Profile: John Neu, a True Friend of the Libraries
Few collections at the University of Wisconsin-Madison Libraries are as beloved and encompassing as The History of Science collection, currently housed in Special Collections. Its holdings include a vast assemblage of resources in fields as varied as alchemy, natural history, chemistry, and technology, covering both the internal development of the diverse subjects as well as the wider, cultural contexts in which they fit. For forty years, John Neu served as the History of Science Bibliographer, where his stewardship brought the collection a vitality scholars still enjoy today. I sat with Neu — a longtime member of the Friends — to discuss his prolific and celebrated career. I came to understand that his successes came not only from developing a world-class collection, but also in the cultivation of a world-class community.
“When you think of early science, you think of the big figures like Newton and Boyle, Lavoisier, Galileo, and Copernicus…if you think at all about early science, they are the people you think of. But, there’s a whole galaxy of people under them that were important in the field, because these people — these big names — don’t come out of the blue, they interact with a lot of other people. And that’s a lot of what Historians of Science study,” Neu reflected.
Instead of a history understood as the work of individuals, his interpretation of a sort of information ecosystem in scholarship seemed particularly apt for his experiences in his own 40-year career. Listening to Neu recount his past, it was clear that it was in his nature to attribute any success to his relationships. It was the interactions with a diverse company of mentors, scholars, colleagues, and friends that were the most valuable and rewarding for him. This sharing and collaborative spirit is the perfect exemplar of a library and of a community in general: mutually supportive individuals, each sharing in the others’ specialties to create a sum greater than its many parts.
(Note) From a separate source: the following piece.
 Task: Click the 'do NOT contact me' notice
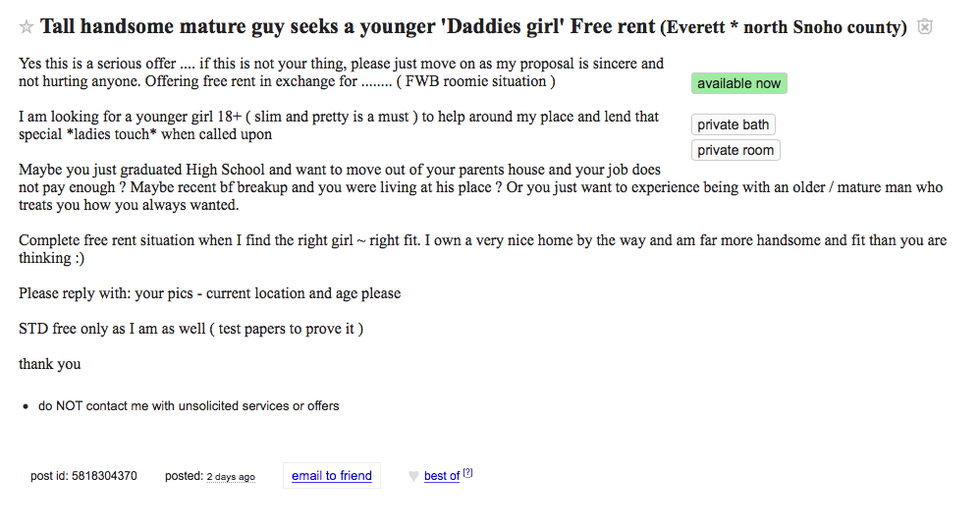(x=189, y=406)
Still, Neu’s numerous roles positioned him as a unique and invaluable resource for the University. Ken Frazier — past director of the University of Wisconsin General Library System — had this to say about his friend and colleague:
John Neu was exceptionally approachable with his warm smile and bright blue eyes. Over his long career he amassed encyclopedic knowledge in his subject field…and that was just for openers. He also had deep general awareness of current scholarship and “know-how” about university and academic culture. He probably would not use this word…but he was a wonderful ‘mentor’ to many graduate students and younger librarians — including me.
In addition to his work as a bibliographer, Neu had a joint appointment in the UW History of Science Department, and, for over 30 years, served as editor of the annual bibliography for the History of Science Society’s journal Isis. These complementary positions allowed him to interact with and bridge a wide variety of past and contemporary resources and communities. Neu took on the role as liaison with verve, bringing together scholars even after work. Many of his fondest memories were of the social gatherings he organized, including a tradition of hosting Thanksgiving dinner. Upon retirement, his support of the community continued with his funding of the John Neu Graduate Fellowship in the History of Science for students in the History of Science Department (now part of the History Department).
You might wonder how John Neu, now in retirement since 2000, could follow the excitement of such a rewarding career. Judging by the levity of his voice when answering that question, he has been able to find joy indulging in a previous passion, creative writing. Before the “perfect job” landed in his lap after having received his Master’s in Library Science (UW, ‘59), he was an English major (UW, ‘57). As a bibliographer, he still routinely visited the Student Union to write for an hour before work, but now has quite a bit more time to commit to his craft. If you’d like to read one of his six novels or his book of short stories, you can visit the University of Wisconsin Memorial Library, where you will find the volumes housed in the same building Neu happily worked in for 40 years.